[Data extracted from a collection]
◆ ◆ ◆ ◆ ◆
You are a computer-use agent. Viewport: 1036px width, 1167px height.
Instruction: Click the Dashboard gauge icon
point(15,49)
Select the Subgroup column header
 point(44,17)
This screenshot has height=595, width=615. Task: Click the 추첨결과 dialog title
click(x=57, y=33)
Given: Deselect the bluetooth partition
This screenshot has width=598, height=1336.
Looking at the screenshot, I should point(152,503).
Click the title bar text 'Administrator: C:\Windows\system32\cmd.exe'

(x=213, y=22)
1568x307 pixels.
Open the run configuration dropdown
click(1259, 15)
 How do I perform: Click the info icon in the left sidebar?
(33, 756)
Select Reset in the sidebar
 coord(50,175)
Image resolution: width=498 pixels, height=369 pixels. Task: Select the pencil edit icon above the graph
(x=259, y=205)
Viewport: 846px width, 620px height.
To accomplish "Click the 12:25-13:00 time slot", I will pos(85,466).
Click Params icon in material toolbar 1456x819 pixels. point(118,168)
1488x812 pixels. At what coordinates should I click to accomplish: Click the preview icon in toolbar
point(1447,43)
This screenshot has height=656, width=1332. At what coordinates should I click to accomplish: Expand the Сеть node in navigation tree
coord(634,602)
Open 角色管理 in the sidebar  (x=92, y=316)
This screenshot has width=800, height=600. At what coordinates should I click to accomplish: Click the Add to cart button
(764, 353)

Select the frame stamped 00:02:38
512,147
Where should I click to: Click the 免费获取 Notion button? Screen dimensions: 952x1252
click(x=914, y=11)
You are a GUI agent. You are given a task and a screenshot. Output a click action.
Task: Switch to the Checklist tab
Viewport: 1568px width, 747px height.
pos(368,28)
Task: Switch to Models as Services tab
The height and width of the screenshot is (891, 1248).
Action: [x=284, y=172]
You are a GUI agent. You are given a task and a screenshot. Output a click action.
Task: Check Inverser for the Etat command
◆ ◆ ◆ ◆ ◆
[What you will do] Could you repeat every record above exactly as it appears?

[Answer for the task]
You are a computer-use agent. Viewport: 1036px width, 1167px height.
Instruction: Click the Dashboard gauge icon
point(15,49)
Select the Subgroup column header
 point(44,17)
This screenshot has height=595, width=615. Task: Click the 추첨결과 dialog title
click(x=57, y=33)
Given: Deselect the bluetooth partition
This screenshot has width=598, height=1336.
Looking at the screenshot, I should point(152,503).
Click the title bar text 'Administrator: C:\Windows\system32\cmd.exe'

(x=213, y=22)
1568x307 pixels.
Open the run configuration dropdown
click(1259, 15)
 How do I perform: Click the info icon in the left sidebar?
(33, 756)
Select Reset in the sidebar
 coord(50,175)
Image resolution: width=498 pixels, height=369 pixels. Task: Select the pencil edit icon above the graph
(x=259, y=205)
Viewport: 846px width, 620px height.
To accomplish "Click the 12:25-13:00 time slot", I will pos(85,466).
Click Params icon in material toolbar 1456x819 pixels. point(118,168)
1488x812 pixels. At what coordinates should I click to accomplish: Click the preview icon in toolbar
point(1447,43)
This screenshot has height=656, width=1332. At what coordinates should I click to accomplish: Expand the Сеть node in navigation tree
coord(634,602)
Open 角色管理 in the sidebar  (x=92, y=316)
This screenshot has width=800, height=600. At what coordinates should I click to accomplish: Click the Add to cart button
(764, 353)

Select the frame stamped 00:02:38
512,147
Where should I click to: Click the 免费获取 Notion button? Screen dimensions: 952x1252
click(x=914, y=11)
You are a GUI agent. You are given a task and a screenshot. Output a click action.
Task: Switch to the Checklist tab
Viewport: 1568px width, 747px height.
pos(368,28)
Task: Switch to Models as Services tab
The height and width of the screenshot is (891, 1248).
Action: [x=284, y=172]
You are a GUI agent. You are given a task and a screenshot. Output a click action.
Task: Check Inverser for the Etat command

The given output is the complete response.